» **TEXT BLOCK**:
INITIATION- TEACHING TO ASK QUESTIONS
Updated: May 1
Developmentally, children learn to answer questions way before they can ask questions of their own. But let's think about when and why we ask questions to begin with. In general, we usually ask a question when encountering something unfamiliar or altogether unknown- a new situation, a person, an object, or a problem. We also must know just how to use words to get information, which doesn't come naturally to some of our children, especially to those with communication delays/ disorders. So what do we do? We help them figure out how and when to formulate questions and for this we need to refer back to typical speech-language development.
The very early questions children typically begin to formulate are short and "in the here and now". So you'll frequently here the WHAT? and WHERE? question forms appear first (e.g. What this? Where ball?), usually toward the end of second and definitely in the third year of life. Eventually, as the child's language develops, you'll hear more complex and longer questions come out such as WHO?, WHY?, and WHEN? But what do you do when your little speaker does not use language to ask questions and it is developmentally time? Luckily, there are strategies and activities to help with this task!
Below are a few of my favorite therapy activities that help manipulate the child's environment enough to make asking questions more natural, meaningful, and functional. The idea is that we (the adults) set up a communicative context in such a way that the question (e.g. Oh, cool! What's this?) naturally pops into the child's mind and all he/she needs is a little help putting it into words. This is where magic begins- we use this perfectly teachable moment to model asking a question.
Let's review some of the activities that will help provoke asking questions and that you can do right at home today:
1. "What's in Ned's head?"- definitely one of my top ask a question-games! Have the child reach inside Ned's head, choose one item, and briefly wonder what it is he/she has found. Can you describe the object you are feeling? Is it soft or hard? Does it have a tail? Once the item is out in the open talk about its properties and uses and length while modeling the question form "What is this?".
2. Purchase any sort of "What's in the box?" game (there are a number available for sale but you can also make your very own box - just throw a bunch of smaller size objects in). Take turns searching for the next surprise object with your little detective. Repeat the steps listed for "Ned's head". Keep modeling "What is it?" until the child imitates asking the question. Then, provide the answer with excitement. Play this ask- then- answer game enough times so that your child can experience opportunities for practice and learn the skill well.
3. Finally, I absolutely love using play doh or any drawing/ painting, arts and crafts type of activity in therapy. I set it up in such a way that the child and I take turns making or drawing something- anything that comes to mind. We then take turns guessing what the other person made. Again, the idea is to create a situation where it becomes natural or even necessary to ask "what is it?" to continue on with the game. So, you want to make sure that your creation isn't exactly easily recognizable to the child, which will prompt asking a question. Easy enough right?
Hope you like these ideas! Thanks for reading and happy talking!

» **THE DATA**:
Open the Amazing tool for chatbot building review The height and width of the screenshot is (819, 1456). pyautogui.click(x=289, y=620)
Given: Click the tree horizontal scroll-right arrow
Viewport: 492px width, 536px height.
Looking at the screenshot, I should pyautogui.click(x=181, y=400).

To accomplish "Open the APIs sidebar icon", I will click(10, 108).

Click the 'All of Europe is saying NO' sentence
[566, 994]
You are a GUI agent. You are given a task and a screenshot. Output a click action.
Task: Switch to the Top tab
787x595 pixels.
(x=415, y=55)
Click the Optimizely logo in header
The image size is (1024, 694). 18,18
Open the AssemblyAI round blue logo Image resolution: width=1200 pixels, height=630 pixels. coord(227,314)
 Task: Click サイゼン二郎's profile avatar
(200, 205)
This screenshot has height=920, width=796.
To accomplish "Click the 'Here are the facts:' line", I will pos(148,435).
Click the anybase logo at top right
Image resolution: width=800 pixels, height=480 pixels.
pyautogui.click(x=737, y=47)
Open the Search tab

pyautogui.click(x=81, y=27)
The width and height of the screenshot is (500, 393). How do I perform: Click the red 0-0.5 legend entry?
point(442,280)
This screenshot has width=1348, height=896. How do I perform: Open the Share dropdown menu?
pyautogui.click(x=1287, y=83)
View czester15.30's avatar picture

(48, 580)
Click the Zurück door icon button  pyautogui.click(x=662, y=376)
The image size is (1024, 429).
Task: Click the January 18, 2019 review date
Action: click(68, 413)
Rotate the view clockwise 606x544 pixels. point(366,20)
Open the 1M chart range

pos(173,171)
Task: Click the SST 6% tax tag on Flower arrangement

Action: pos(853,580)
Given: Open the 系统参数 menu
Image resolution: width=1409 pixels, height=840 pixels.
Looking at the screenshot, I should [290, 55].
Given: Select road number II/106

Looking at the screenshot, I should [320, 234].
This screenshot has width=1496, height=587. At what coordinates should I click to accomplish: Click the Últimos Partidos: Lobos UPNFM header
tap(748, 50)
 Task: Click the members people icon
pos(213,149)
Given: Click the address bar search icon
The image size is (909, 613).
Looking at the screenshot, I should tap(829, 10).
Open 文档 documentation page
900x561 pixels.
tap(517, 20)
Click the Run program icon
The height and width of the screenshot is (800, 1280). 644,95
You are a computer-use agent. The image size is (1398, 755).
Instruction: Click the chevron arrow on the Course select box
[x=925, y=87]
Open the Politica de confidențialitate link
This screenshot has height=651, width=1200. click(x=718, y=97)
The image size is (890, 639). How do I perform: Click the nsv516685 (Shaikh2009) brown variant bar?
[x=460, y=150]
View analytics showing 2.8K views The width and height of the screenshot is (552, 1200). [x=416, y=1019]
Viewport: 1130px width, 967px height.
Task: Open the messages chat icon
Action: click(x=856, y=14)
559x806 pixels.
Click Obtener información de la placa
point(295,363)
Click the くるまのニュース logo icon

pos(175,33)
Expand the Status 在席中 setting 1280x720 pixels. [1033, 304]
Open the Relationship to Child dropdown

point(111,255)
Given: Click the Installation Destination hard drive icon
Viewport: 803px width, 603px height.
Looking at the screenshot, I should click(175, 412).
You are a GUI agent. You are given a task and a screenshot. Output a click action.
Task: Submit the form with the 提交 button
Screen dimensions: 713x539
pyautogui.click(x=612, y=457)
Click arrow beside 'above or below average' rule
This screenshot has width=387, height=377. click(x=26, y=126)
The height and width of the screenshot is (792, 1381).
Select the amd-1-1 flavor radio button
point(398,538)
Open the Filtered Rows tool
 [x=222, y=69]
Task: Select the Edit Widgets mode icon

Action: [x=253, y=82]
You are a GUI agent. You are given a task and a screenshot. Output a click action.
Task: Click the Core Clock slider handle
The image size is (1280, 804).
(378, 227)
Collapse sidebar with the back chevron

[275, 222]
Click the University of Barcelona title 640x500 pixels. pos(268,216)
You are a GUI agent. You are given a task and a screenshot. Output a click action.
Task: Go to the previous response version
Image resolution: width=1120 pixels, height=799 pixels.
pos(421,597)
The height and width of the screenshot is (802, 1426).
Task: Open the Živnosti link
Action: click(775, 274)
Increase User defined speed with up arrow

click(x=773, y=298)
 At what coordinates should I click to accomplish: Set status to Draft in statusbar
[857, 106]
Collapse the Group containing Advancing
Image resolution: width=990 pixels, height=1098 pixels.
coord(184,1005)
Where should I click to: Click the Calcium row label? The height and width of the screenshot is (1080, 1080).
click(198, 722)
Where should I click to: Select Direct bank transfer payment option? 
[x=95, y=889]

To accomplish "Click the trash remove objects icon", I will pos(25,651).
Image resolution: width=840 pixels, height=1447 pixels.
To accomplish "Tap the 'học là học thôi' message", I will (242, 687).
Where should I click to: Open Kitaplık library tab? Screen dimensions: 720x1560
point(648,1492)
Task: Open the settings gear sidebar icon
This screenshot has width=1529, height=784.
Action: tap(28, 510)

» **WORK ORDER**: Can you give the text on teaching children to ask questions again from "3. Finally, I" up to and including "Easy enough right?", switching "play doh" to "modeling clay"? Rely on the text alone, not the records.

» **RESPONSE TO THIS EXERCISE**:
3. Finally, I absolutely love using modeling clay or any drawing/ painting, arts and crafts type of activity in therapy. I set it up in such a way that the child and I take turns making or drawing something- anything that comes to mind. We then take turns guessing what the other person made. Again, the idea is to create a situation where it becomes natural or even necessary to ask "what is it?" to continue on with the game. So, you want to make sure that your creation isn't exactly easily recognizable to the child, which will prompt asking a question. Easy enough right?